Konsantrasyonun Bilişsel Kökleri
Konsantrasyon denilince akla sadece belirli akademik beceri ve görevleri baştan sona amaca uygun yapıyor olmak gelmemeli. Konsantrasyon, yaşadığımız çevrenin her cephesinde devrede olan anlamlı etkileşimin göstergesidir. Aile ortamında otoriteyi dinlemek de bir konsantrasyon göstergesidir, günlük sorumluluklarımızı tam anlamıyla yerine getirmek de bir konsantrasyon göstergesidir.
Günümüzde zekanın entelektüel boyutuna fazlaca vurgu yapılması, tamamlayıcı ve asıl önemli olan duygusal zekanın lokomotif donanım olduğu gerçeğine gölge düşürmektedir.
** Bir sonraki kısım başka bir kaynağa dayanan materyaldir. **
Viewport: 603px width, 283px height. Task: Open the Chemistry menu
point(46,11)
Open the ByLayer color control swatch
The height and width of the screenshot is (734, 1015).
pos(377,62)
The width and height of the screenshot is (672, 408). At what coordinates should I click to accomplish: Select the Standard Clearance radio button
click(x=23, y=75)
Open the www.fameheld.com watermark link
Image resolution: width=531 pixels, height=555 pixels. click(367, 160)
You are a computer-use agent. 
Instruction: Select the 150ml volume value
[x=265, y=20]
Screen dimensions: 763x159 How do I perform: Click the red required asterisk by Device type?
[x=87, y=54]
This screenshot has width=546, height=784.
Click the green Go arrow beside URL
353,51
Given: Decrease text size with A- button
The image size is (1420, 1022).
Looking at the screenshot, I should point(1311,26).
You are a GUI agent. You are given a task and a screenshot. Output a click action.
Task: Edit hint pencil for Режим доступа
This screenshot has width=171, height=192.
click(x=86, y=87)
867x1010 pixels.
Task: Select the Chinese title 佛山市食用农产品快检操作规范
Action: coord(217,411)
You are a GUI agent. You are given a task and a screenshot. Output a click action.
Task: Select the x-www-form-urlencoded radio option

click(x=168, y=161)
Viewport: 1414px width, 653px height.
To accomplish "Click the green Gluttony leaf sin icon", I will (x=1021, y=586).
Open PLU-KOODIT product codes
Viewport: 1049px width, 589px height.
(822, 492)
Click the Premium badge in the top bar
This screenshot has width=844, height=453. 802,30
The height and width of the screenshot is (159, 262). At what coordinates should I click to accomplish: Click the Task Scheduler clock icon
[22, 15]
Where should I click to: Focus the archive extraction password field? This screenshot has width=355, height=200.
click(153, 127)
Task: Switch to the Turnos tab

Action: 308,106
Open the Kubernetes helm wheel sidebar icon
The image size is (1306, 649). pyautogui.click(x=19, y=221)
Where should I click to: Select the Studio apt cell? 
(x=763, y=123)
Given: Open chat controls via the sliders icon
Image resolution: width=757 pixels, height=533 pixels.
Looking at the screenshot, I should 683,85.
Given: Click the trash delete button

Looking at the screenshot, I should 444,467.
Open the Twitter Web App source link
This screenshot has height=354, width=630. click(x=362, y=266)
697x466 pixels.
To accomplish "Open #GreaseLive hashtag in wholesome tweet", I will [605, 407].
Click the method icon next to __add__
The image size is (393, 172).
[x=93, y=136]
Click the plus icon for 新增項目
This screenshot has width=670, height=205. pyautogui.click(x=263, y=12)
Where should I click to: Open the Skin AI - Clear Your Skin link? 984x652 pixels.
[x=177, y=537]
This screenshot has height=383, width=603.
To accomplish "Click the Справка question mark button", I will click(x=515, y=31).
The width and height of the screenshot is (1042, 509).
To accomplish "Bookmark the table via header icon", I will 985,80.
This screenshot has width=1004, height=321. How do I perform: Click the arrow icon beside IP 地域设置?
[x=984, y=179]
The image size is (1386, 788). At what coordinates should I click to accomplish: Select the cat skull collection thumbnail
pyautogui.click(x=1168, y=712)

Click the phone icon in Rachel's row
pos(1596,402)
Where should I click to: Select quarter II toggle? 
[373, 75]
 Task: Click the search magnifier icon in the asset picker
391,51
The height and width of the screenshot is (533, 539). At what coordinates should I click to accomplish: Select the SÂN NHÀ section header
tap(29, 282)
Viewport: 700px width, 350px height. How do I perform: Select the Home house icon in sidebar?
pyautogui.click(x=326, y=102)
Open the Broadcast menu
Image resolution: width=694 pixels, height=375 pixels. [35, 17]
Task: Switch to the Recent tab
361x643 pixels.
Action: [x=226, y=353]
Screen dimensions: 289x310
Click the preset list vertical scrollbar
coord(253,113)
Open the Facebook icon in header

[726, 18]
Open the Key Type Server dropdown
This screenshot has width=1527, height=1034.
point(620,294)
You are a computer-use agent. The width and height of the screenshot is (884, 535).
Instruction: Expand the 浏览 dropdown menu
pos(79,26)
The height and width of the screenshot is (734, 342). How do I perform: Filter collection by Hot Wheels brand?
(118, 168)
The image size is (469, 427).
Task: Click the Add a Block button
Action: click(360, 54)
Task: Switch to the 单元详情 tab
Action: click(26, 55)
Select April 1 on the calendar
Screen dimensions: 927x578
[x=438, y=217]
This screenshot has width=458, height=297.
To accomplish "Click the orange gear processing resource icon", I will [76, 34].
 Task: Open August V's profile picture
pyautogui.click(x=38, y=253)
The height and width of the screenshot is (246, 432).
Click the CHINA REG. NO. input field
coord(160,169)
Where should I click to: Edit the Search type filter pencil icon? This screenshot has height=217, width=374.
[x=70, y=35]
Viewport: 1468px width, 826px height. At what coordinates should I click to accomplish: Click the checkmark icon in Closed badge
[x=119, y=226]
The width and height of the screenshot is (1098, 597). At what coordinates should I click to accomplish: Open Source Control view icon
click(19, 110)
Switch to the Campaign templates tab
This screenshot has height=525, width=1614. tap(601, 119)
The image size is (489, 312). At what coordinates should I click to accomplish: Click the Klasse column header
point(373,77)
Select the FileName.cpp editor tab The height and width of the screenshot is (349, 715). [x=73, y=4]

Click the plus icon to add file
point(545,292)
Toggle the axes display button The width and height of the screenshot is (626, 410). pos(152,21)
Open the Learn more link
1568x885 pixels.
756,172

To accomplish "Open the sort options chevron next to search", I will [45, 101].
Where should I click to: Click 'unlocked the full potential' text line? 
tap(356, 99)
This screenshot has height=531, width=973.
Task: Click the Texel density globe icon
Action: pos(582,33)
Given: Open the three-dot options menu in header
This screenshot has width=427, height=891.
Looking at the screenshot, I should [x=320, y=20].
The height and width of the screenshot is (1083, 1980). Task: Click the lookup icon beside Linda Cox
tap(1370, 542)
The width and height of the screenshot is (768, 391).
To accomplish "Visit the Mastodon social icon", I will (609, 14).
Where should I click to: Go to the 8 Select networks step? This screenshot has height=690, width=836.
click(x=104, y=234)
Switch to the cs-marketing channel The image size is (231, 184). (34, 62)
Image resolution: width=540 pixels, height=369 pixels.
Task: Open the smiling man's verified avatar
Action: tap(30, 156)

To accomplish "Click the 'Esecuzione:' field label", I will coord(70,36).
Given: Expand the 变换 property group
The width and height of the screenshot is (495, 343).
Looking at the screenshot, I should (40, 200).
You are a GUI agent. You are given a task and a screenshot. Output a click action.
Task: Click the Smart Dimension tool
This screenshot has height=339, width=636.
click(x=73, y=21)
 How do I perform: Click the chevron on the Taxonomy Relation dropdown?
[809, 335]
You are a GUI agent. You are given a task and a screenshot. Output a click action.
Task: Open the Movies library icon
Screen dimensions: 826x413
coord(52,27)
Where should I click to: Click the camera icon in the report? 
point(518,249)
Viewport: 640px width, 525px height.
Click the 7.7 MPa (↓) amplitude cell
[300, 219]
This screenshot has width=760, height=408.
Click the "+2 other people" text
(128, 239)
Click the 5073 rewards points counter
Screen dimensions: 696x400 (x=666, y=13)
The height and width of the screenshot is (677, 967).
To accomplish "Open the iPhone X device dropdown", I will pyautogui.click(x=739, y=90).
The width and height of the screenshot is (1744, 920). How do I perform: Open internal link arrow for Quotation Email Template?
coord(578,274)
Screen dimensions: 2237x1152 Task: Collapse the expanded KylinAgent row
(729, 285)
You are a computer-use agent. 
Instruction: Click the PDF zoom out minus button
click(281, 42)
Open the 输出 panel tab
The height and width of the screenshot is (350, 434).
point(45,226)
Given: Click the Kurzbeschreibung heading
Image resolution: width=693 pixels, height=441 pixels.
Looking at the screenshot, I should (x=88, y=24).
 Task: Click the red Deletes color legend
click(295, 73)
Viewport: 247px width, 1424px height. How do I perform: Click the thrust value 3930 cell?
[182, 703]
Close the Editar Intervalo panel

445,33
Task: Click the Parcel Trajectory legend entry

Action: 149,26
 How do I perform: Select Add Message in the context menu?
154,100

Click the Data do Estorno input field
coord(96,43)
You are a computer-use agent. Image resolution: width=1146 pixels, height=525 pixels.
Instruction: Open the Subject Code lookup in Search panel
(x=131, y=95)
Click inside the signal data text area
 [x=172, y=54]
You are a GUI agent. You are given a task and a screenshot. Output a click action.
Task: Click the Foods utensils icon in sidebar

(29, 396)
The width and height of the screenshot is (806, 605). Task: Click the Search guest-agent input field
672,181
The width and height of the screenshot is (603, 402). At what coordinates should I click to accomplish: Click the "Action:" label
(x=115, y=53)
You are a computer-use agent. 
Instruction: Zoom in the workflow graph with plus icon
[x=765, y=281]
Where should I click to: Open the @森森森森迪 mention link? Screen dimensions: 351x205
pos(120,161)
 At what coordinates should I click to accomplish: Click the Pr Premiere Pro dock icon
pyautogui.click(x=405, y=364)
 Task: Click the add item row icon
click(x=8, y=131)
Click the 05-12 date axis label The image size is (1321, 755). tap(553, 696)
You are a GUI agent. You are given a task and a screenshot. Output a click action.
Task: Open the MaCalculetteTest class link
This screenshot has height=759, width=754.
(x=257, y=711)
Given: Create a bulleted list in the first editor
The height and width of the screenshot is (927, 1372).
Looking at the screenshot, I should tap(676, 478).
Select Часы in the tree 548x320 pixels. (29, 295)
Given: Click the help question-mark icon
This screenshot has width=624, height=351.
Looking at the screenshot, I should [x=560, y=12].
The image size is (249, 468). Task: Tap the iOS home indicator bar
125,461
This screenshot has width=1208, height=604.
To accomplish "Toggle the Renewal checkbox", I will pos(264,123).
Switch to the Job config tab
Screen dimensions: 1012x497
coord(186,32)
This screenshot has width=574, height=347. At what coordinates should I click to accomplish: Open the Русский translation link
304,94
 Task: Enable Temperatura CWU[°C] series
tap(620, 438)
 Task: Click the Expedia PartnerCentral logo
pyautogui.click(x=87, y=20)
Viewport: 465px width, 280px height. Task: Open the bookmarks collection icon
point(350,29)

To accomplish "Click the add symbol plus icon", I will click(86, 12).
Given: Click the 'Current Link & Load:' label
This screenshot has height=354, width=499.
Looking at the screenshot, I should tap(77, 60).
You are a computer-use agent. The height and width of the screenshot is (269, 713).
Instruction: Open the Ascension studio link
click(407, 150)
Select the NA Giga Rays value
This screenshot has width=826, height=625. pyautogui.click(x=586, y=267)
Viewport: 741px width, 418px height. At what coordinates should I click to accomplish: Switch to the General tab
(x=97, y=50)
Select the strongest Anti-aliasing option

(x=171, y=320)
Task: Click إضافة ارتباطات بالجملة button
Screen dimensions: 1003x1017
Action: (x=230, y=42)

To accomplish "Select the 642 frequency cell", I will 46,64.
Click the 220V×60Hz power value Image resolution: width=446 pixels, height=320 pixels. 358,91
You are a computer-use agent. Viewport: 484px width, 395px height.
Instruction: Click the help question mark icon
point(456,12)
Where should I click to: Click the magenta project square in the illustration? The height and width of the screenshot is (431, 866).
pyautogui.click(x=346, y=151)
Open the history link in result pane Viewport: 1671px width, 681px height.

Duygusal bağ, aidiyet, anlam arayışı, araç-amaç uyumu, gerçeklik algısı, ortak ilgiyi sürdürme ve senkron gibi temel bilişsel işleyişlerin bütünüyle gelişmemiş olması, hayatın her alanında dikkat sorunlarını doğurmaktadır.
Sağlıklı kişilik gelişimi, otorite-çocuk arasındaki bağlanmanın gücü üzerine inşa edilir. Konsantrasyonun ilk kökleri de bu bağın işlevselliğine dayanır. Herhangi bir organik bozukluk yoksa ebeveyn-çocuk bağlanma ilişkisi gözden geçirilmelidir.
Çocuğun çevredeki nesne, canlı ve kişilerle kurduğu ilişkinin nitelikleri, bilişsel, duygusal ve ruhsal kültüre dair ışık tutacaktır.
Etrafınızdakilerle anlamlı ve amacına uygun etkileşimlerde bulunmanın önündeki engellerin aşılması, çözümlerin bulunması ve sürecin yönetilmesi dikkatin konsantrasyona, konsantrasyonun sabra, sabrın ise misyona dönüştüğü bir gelişimi içine alır.